Left main coronary artery disease on ECG

Left main coronary artery disease on ECG

Left main coronary artery disease on ECG
Left main coronary artery disease on ECG

ST segment elevation in aVR and diffuse ST segment depression in inferior and anterolateral leads is considered a feature of significant left main coronary artery disease. The ECG shown above, there is ST segment elevation in aVR and V1 along with ST depression in inferior and lateral leads. ST elevation in aVR more than that in V1 is also suggestive of left main disease. In a study comparing acute obstruction of left main, left anterior descending (LAD) and right coronary (RCA) occlusions, aVR ST elevation of more than 0.05 mV was noted in 88% of left main (LMCA) obstruction, 43% of LAD obstruction and 8% of RCA obstruction [1]. One limitation of the study was lack of comparison with left circumflex (LCX) obstruction.

In addition to ST elevation in aVR, this ECG also shows Q in V1 followed by a tall slurred R (QRBBB) is indicative of anterior wall infarction with right bundle branch block. The initial R of the RSR’ pattern expected in right bundle branch block (RBBB) is knocked off by the infarction. Multiple supraventricular ectopics are also seen in the ECG.

In a case reported by Shinde RS et al, coronary angiography documented total occlusion of left coronary artery and the patient underwent emergency coronary artery bypass surgery (CABG) [2]. In that case there was ST depression in I, aVL, II, aVF and V2-V6. ST elevation was 2 mm in aVR and 1 mm in V1. This patient had reported with recent onset angina.

Usually patients with LMCA occlusion deteriorate hemodynamically and electrically very rapidly [3]. They can present with anterior wall infarction. On other extreme, total left main coronary artery occlusion with normal ECG and left ventricular function has also been reported in literature [4]. In that patient, collaterals from right coronary artery supplied both left anterior descending and left circumflex coronary arteries.

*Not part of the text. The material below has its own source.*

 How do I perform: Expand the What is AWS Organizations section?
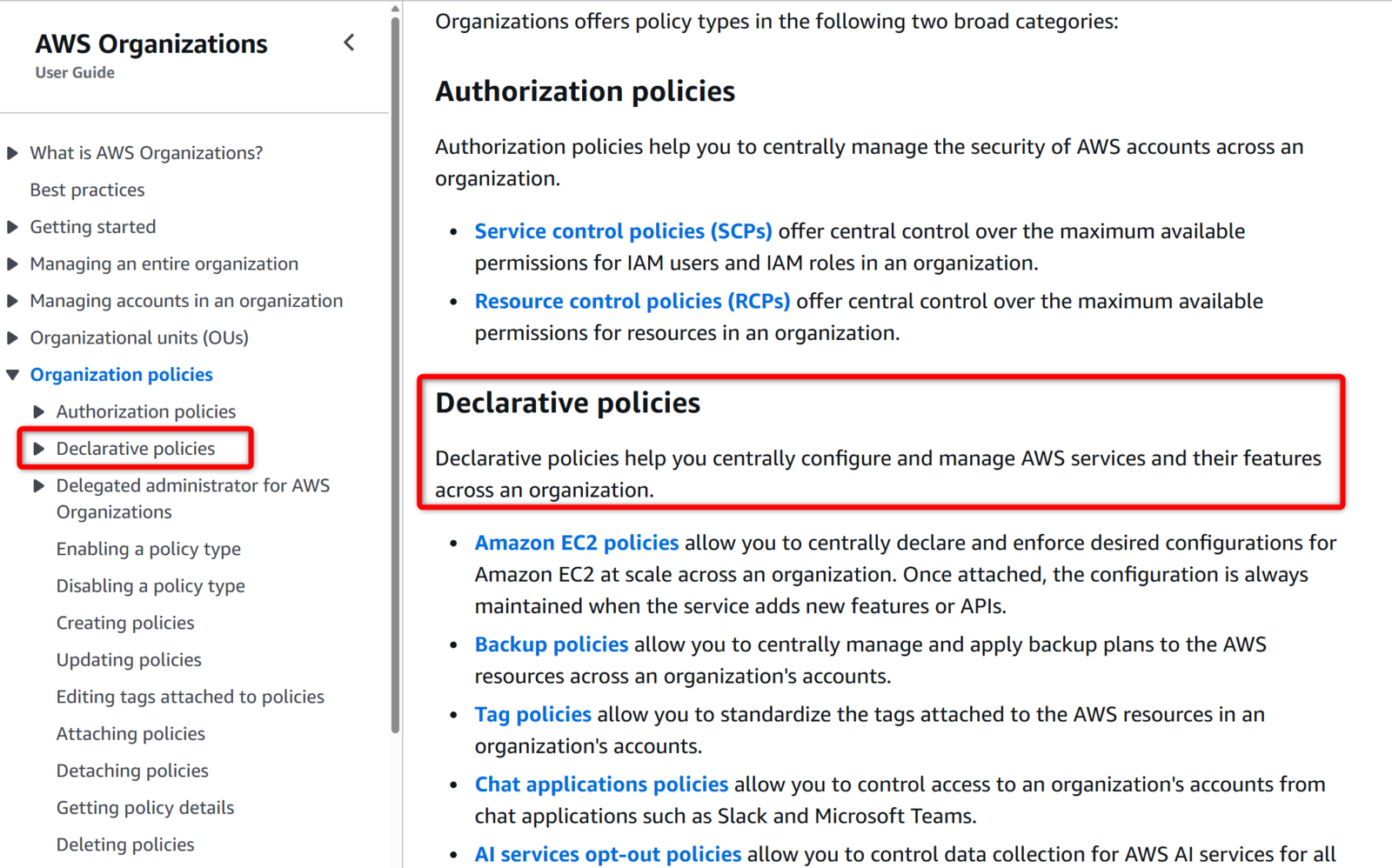point(12,153)
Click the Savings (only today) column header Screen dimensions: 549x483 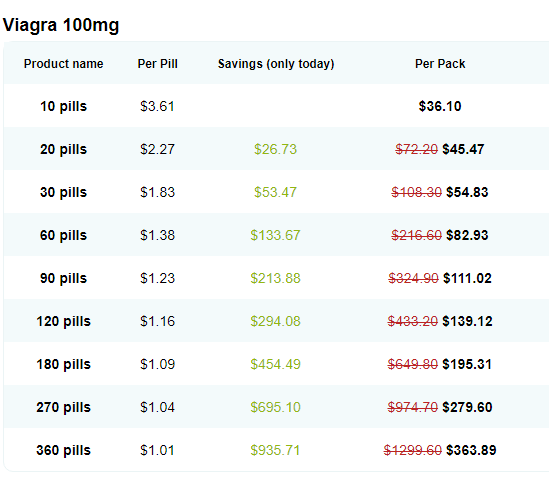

Significant left coronary artery narrowing of more than 50% luminal narrowing is noted in about 5% of patients undergoing coronary angiography. But total occlusion being documented on coronary angiography is extremely rare as many of them do not survive. One series documented only 6 patients in around twelve thousand cases [5].


  1. Yamaji H, Iwasaki K, Kusachi S, Murakami T, Hirami R, Hamamoto H, Hina K, Kita T, Sakakibara N, Tsuji T. Prediction of acute left main coronary artery obstruction by 12-lead electrocardiography. ST segment elevation in lead aVR with less ST segment elevation in lead V1. J Am Coll Cardiol. 2001 Nov 1;38(5):1348-54.
  2. Shinde RS, Hiremath MS, Makhale CN, Durairaj M. Images in cardiology. ECG showing features of total left main coronary artery occlusion. Heart. 2006 May;92(5):670.
  3. Bhatia V, Parida AK, Pandey AK, Kaul U. 12 lead ECG in the detection of left main coronary artery occlusion during acute coronary syndromes. Int J Cardiol. 2007 Apr 4;116(3):e83-4.
  4. Singhal G, Pathak V, Mittal S. Total left main coronary artery occlusion with normal ECG and normal LV function: A rare case. Journal of Indian College of Cardiology. 2016; 6:49-51.
  5. Ward DE, Valantine H, Hui W. Occluded left main stem coronary artery report of five patients and review of published reports. Br Heart J. 1983;49:276–279.